「出藍の誉れ」…「20年師匠」の三菱自にエンジン技術を伝授した現代自

イ・ヒョンスン斗山グループ顧問の回顧譚 


  • イ・ヒョンスン斗山グループ顧問/写真=毎経DB



現代自動車のエンジン国産化の立役者であるイ・ヒョンスン斗山グループ顧問は、10年前に現代自動車副会長を辞退した理由を明らかにした。母校のソウル高ユーチューブを通じてだ。

イ顧問は現代自動車のソウル高人脈の長兄格だ。イ顧問はソウル高21期生であり、チャン・ジェフン現代自動車代表取締役は35期生、ユン・ヨチョル副会長は23期生だ。チェ・ウンス現代持続可能経営委員会委員長(社外取締役)もソウル高の卒業生だ。イ・ヨソン前現代ロテム副会長(21期生)とヤン・スンソク前現代自動車代表(23期生)などもソウル高を出た。

イ・ヒョンスン斗山顧問は最近、ソウル高卒業生のユーチューブで2011年に現代自動車を去った理由について明らかにした。同氏は当時、現代・起亜自動車の研究開発総括担当副会長だった。イ顧問が明らかにした辞任の理由は、鄭夢九(チョン・モング)現代自動車グループ名誉会長との「意見の衝突」だ。

イ・ヒョンスン顧問は「ベロスターという車でしたが、鄭夢九(当時)会長がデザインが気にらない」とし、「翌日は新車発表会だが、鄭会長が発表前日に車の形が好きではないと語った」と伝えた。イ顧問はベロスターのデザインに対する会長との意見衝突で会社を去ることになったという。

イ・ヒョンスン顧問は韓国自動車のエンジン開発の生き証人だ。米GMで働いていたが1984年に現代自動車に入社して、エンジンの国産化プロジェクトを担当した。

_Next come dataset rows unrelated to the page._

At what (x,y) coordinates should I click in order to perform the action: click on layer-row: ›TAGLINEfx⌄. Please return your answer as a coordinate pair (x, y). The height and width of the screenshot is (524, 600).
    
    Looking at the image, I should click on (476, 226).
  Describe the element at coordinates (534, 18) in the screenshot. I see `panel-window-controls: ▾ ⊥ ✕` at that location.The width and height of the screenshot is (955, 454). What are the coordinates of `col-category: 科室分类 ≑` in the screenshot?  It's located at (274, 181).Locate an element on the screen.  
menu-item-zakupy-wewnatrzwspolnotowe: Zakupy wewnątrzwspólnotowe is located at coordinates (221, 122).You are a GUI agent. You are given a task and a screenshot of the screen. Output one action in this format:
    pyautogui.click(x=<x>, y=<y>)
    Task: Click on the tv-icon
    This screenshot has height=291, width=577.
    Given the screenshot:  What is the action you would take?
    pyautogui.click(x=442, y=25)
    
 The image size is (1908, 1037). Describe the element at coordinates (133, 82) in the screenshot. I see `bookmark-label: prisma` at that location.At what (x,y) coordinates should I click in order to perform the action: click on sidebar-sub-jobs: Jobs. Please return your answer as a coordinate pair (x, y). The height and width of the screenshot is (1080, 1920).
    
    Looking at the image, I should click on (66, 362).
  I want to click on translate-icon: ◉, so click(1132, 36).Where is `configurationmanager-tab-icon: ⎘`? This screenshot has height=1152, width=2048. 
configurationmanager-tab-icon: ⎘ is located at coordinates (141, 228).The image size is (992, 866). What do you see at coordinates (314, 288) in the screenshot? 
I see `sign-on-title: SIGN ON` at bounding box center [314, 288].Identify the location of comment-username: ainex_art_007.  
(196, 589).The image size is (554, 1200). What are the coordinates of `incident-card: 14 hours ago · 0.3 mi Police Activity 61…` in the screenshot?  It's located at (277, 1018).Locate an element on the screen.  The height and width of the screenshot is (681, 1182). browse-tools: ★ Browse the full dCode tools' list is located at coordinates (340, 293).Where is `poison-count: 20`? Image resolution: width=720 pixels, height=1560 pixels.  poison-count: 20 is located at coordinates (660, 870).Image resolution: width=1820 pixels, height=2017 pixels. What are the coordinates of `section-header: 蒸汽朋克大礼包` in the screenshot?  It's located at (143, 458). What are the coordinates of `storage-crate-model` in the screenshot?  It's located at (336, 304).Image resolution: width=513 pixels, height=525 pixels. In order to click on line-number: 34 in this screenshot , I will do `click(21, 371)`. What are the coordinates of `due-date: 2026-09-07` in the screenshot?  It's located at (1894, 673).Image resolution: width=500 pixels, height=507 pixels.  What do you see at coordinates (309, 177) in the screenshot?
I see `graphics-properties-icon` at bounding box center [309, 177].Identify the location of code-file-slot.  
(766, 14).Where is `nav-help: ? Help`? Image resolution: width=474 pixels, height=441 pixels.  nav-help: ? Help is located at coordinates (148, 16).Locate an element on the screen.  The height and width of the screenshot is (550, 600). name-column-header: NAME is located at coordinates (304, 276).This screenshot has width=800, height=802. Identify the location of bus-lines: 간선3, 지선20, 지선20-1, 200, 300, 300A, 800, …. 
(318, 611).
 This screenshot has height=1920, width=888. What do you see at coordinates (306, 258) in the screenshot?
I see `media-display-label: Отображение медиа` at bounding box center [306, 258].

当時、現代自動車は日本の三菱自動車と提携を結んでおり、エンジンや変速機などを生産した。このような状況で、故鄭周永(チョン・ヂュヨン)現代グループ会長がエンジン国産化プロジェクトを推進した。もちろん周辺ではほとんどが反対した。三菱の会長が鄭周永会長に「あなた方は(イ・ヒョンスン)博士が一人では、(独自エンジンは)無理だ。ロイヤリティを半分に負けてやろう」と、現代自動車側を懐柔したほどだった。

イ顧問は「鄭周永会長は独自エンジンを製作してこそ、海外で競争できるという考えを持っていた」とし、「鄭周永会長は推進力がすごかったし、私に白紙小切手を与えてエンジンを開発できる研究所の設立を指示した」と明らかにした。

イ顧問は待機発令の苦い記憶も召喚した。三菱が現代自動車との提携関係を結んでいた頃で、エンジン開発に対する三菱側の報復だったというのがイ顧問の説明だ。

イ顧問は「ドイツ出張に行ったが、三菱の人々が企業内の親三菱を糾合して私追い出した」とし、「退いてはだめなので、廊下に机を置いて出勤闘争した」とした。同氏は「鄭会長はそのとき現代電子を作るために利川におられたが、その隙に三菱側でこのような行動をおこした」とし、「5カ月後に鄭会長がこのニュースを聞いて、私は原隊に復帰することになった」と語る。

現代自動車は1991年1月1日に独自エンジンであるアルファエンジンの生産に成功した。 2000年代初めにダイムラークライスラーおよび三菱と設立した合弁会社GEA(Global Engine Alliance LLC)を通じて、両社に「シータ1」エンジン技術を移転する。イ顧問は「ディスク2枚に設計図面を入れて数千億ウォンを受け取り、エンジン技術提携を行った」とし、「特に三菱は20年近く技術を教えてくれた先生なのに、弟子が先生を教えることになった」と語った。